> Task statement: Condense the paragraph beginning "Currently, two major hypotheses" from the sweetpotato origins text into a bulleted list that keeps its main facts.
+++ Supplied text +++
Currently, two major hypotheses about sweetpotato origins were proposed. One scenario suggests that the domestication of sweetpotato may be originated in Central American based on genetic diversity analysis [25, 26]. And the other regards that two domestication events happened in Central America and northwestern South America, which was supported by a distinct divergence between the Northern and Southern gene pools [6, 26, 27]. In contrast, the origins of I. trifida were clear, but its taxonomy has long been controversial. Tamari and Kobayashi found the wild diploid species in Acapulco, Mexico, which was believed to be a typical I. trifida now [28, 29]. In the same area as where the diploid species had been collected, triploid Ipomoes seed was also collected by Shiotani et al. in Acapulco, Mexico [30]. Tetraploid Ipomoea closely resembling sweetpotato, were also collected in Mexico, Guatemala, Colombia and Ecuador [31, 32]. And those tetraploids observed from the Andes to Mexico were believed to have been derived from the autopolyploid of diploid I. trifida [29]. In 1955, Nishiyama collected a wild hexaploid (6X, 2n = 90) in Fortin, Mexico, and designated the wild plant as I. trifida (H.B.K.) G. Don [33], which could be crossed with sweetpotato. Beyond that, several communities of I. trifida, including diploid, tetraploid and hexaploid I. trifida individuals were observed along the coast of Santa Marta, Maracay and Colombia. These plants are widely distributed in places at elevations of 5 to 20 m, and also could be found in areas of about 1000 m above sea level [29].
+++ Dataset section +++
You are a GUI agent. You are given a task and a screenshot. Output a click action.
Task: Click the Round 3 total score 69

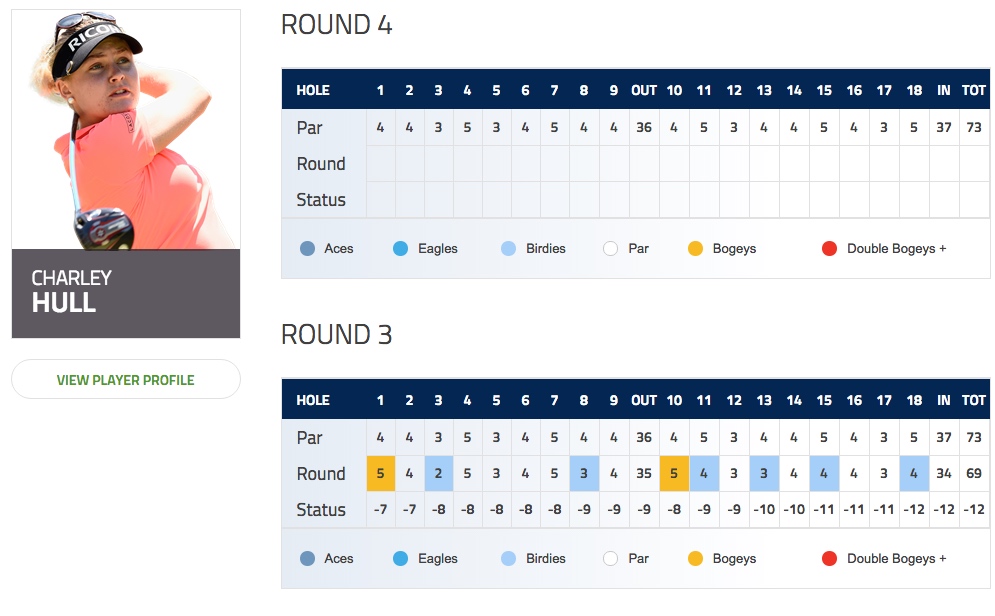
+++
> Reply to the task:
- Two major hypotheses exist for sweetpotato origins. One places domestication in Central America, based on genetic diversity analysis. The other proposes two domestication events, in Central America and northwestern South America, supported by a distinct divergence between the Northern and Southern gene pools.
- The origins of I. trifida are clear, but its taxonomy has long been controversial.
- Tamari and Kobayashi found a wild diploid species in Acapulco, Mexico, now believed to be a typical I. trifida.
- Shiotani et al. collected triploid seed in the same area of Acapulco.
- Tetraploid Ipomoea closely resembling sweetpotato were collected in Mexico, Guatemala, Colombia and Ecuador. Those from the Andes to Mexico are believed to derive from autopolyploids of diploid I. trifida.
- In 1955, Nishiyama collected a wild hexaploid (6X, 2n = 90) in Fortin, Mexico, and designated it I. trifida (H.B.K.) G. Don. It could be crossed with sweetpotato.
- Communities with diploid, tetraploid and hexaploid I. trifida were observed along the coast of Santa Marta, Maracay and Colombia.
- These plants are widely distributed at elevations of 5 to 20 m and also occur at about 1000 m above sea level.